WIRED Opinion publishes pieces written by outside contributors and represents a wide range of viewpoints. Read more opinions here.


Telematics Update – Detroit

Telematics Update – Detroit 2018
By Rick Matz

Telematics Update Detroit 2018 took place in Novi Mi, on June 6-7, 2018.

TU suffered from the fact that the ITS America conference also took place at the same time, in downtown Detroit. The reduced participation of the OEMs and major Tier 1 suppliers was evident.

The themes of TU were as expected: Cyber Security, Connectivity and Autonomous Vehicles. The hype about electric and hybrid vehicles was absent. Are these technologies considered mature enough where the excitement over new developments no longer gains traction?

The Cyber Security situation in automotive has come to remind me a lot of the Y2K “Crisis” at the turn of the century. While it was a good idea to review the legacy software at the time, many consultants made a lot of money and you have to wonder just what it is that they contributed.

The OEMs are individually working at a breakneck pace trying to lock down their vehicles. Organizations all around their world are holding countless cyber security conferences. It seems that there is no end to the list of cyber security standards and recommended practices that are being published.

The AUTO-ISAC appears to be the most sensible place to begin making sense of automotive cyber security. They promote open communication among their expanding membership and between members and non-members. They too publish recommended practices based upon the experience of the members and from other ISACs. They facilitate spreading the news of a security breach and actions taken among the membership and to effected outside parties.

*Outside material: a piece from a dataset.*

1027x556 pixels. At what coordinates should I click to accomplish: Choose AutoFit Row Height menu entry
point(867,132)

The AUTO-ISAC has reached out beyond the OEMS to include Tier 1 suppliers and even the Heavy-Duty manufacturers.

The rollout of 5G communications is going to be the big enabler for connected vehicles. 5G promises higher speeds, lower latency and power consumption. It is with 5G that at least the underlying communications technology will exist to have “everything connected to everything else.”

Infotainment systems that are enabled for 5G will be in production by 2021. That is just around the corner.
Expect this to be a long rollout. The communications companies have a lot already invested in 4G (LTE) technology, which doesn’t appear to be going away anytime soon. The big driver for the technology change will be the cellular communications industry. A second headwind will be the cost and time it will take to build out the 5G infrastructure; particularly when it comes to V2I.

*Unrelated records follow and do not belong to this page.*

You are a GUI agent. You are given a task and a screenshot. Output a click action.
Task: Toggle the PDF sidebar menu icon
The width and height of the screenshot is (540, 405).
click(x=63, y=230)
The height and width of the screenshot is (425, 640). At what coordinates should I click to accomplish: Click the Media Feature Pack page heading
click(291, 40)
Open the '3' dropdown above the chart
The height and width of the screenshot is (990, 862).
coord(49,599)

As always, there was a lot of discussion about autonomous vehicles. It seems that the expanding fleet of 1000 or so fully autonomous vehicles that are driving around on our roads right now are leading the way toward developing and refining new features, which end up getting implemented in increasingly advanced ADAS systems that go into production.

For wide spread adoption, even representatives from UBER thinks that we’ll see a bottom up approach through the growth of ADAS systems. UBER will however, introduce limited numbers of fully autonomous vehicles in restricted areas of operation to gain experience and limit their risks as they introduce new technologies. For example, humans are very good at improvising pick up and drop off spots. AVs are not. UBER will have to gauge how well customers accept that. They are also planning on operating their own service garages, as they anticipate that these vehicles will require maintenance daily and they realize that there is a lot that they don’t know about what they would be getting into.

Lastly, it seems that at every conference recently there is a presentation on Blockchain. Blockchain technology maintains an immutable ledger that records every transaction a data item takes. A data item could be a whole car, a component, a byte of data; virtually anything.

Blockchain will have an impact on supply chain management, data collection and maintenance among a myriad of other areas in the automotive industry. Being able to audit every transaction that takes place in a car, a component or a piece of data will change how business is conducted and will affect every one of us.